La “custodia del territorio”: conservación de especies amenazadas que conviven con personas en el mismo hábitat

La Fundación CBD-Hábitat tiene tres líneas de actuación prioritarias:

  1. La aplicación de las Directivas Europeas de Hábitats y Aves; con la promoción de la gestión sostenible de la ganadería, la agricultura, la pesca, la caza y los usos forestales en la Red Natura 2000.
  2. La “custodia del territorio”, como manera de trabajar con las especies y las personas que conviven en el mismo hábitat.
  3. La Cooperación internacional, sobre todo en países de África occidental.

Para nosotros, la herramienta principal para conseguir estos objetivos ha sido y es la “custodia del territorio”. Casi todos los proyectos de la Fundación CBD-Hábitat se basan en el establecimiento de acuerdos de colaboración (o convenios) con sociedades, colectivos o propiedades privadas (por ejemplo, fincas, sociedades de cazadores, pescadores, agrupaciones de agricultores o ganaderos, etc.). De esta manera la gestión (de la propiedad tipo finca o sociedad) permanecen lógicamente en manos de los propietarios o socios originales, pero se realizan ajustes o recomendaciones para adecuar los objetivos de conservación pretendidos. Los acuerdos se firman con amplia libertad entre las partes. Dentro de los acuerdos se incide en diferentes aspectos, como por ejemplo en la escasez de presas para los depredadores de monte mediterráneo (fundamentalmente el conejo de monte, ya que está considerada una amenaza crítica para el águila imperial y el lince ibérico); o el respeto a zonas de reserva de pesca.

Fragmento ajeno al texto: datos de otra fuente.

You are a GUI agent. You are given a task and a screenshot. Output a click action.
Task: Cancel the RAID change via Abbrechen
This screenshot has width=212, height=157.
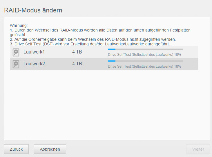(50, 149)
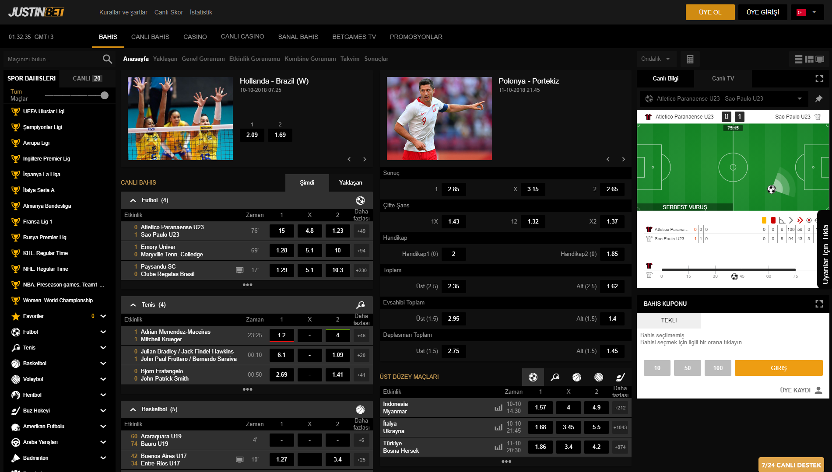Click the search magnifier icon
The width and height of the screenshot is (832, 472).
(107, 59)
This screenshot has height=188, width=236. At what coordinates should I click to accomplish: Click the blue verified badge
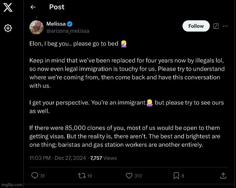pos(70,24)

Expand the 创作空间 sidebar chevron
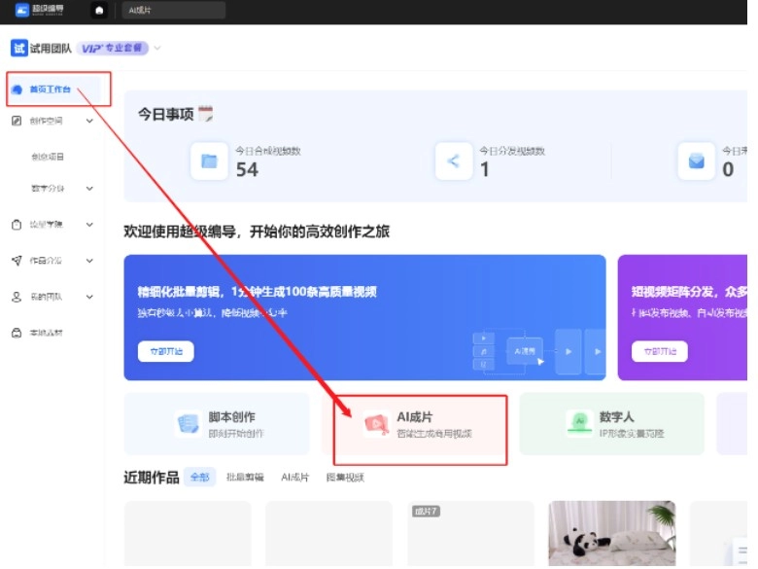pos(89,122)
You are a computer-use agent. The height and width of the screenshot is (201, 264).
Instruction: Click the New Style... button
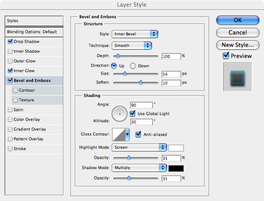coord(237,45)
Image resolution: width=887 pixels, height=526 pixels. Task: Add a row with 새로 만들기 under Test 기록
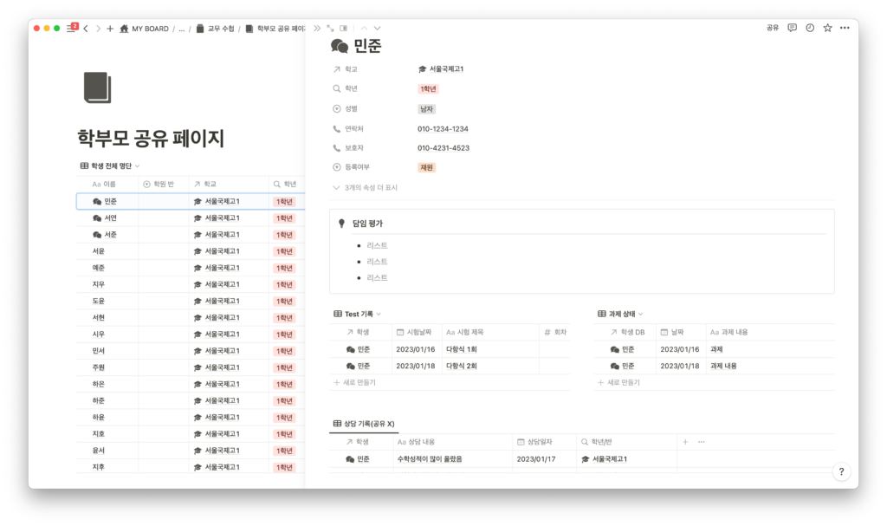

Así, hemos pasado de trabajar con 10 propiedades de monte mediterráneo en 1999, a 49 (que suponen más de 82.000 ha) en los últimos años, “custodiando” más de 30 parejas de águila imperial, 12 territorios de hembras de lince, 1.153 buitres negros (en otros 496 acuerdos específicos), y 7 parejas de cigüeñas negras en las Comunidades de Andalucía, Castilla-La Mancha, Castilla y León, Madrid, y Extremadura.

Por otro lado, se han realizado acuerdos de colaboración con pescadores artesanales de Mauritania para la “custodia” de la última gran colonia de focas monjes del mundo, que cuenta con más de 330 ejemplares (“Reserva de la Costa de la Focas de Cabo Blanco”); con ganaderos, pastores y administración medioambiental de Marruecos para proyectos de conservación de gacelas y antílopes sahelo-saharianos, y con pescadores y arroceros en el archipiélago de las Bijagos, en Guinea Bissau.

Son ejemplos de que, allí donde las personas conviven con especies amenazadas, hay que trabajar con estas personas, adecuando los usos tradicionales sostenibles con la conservación.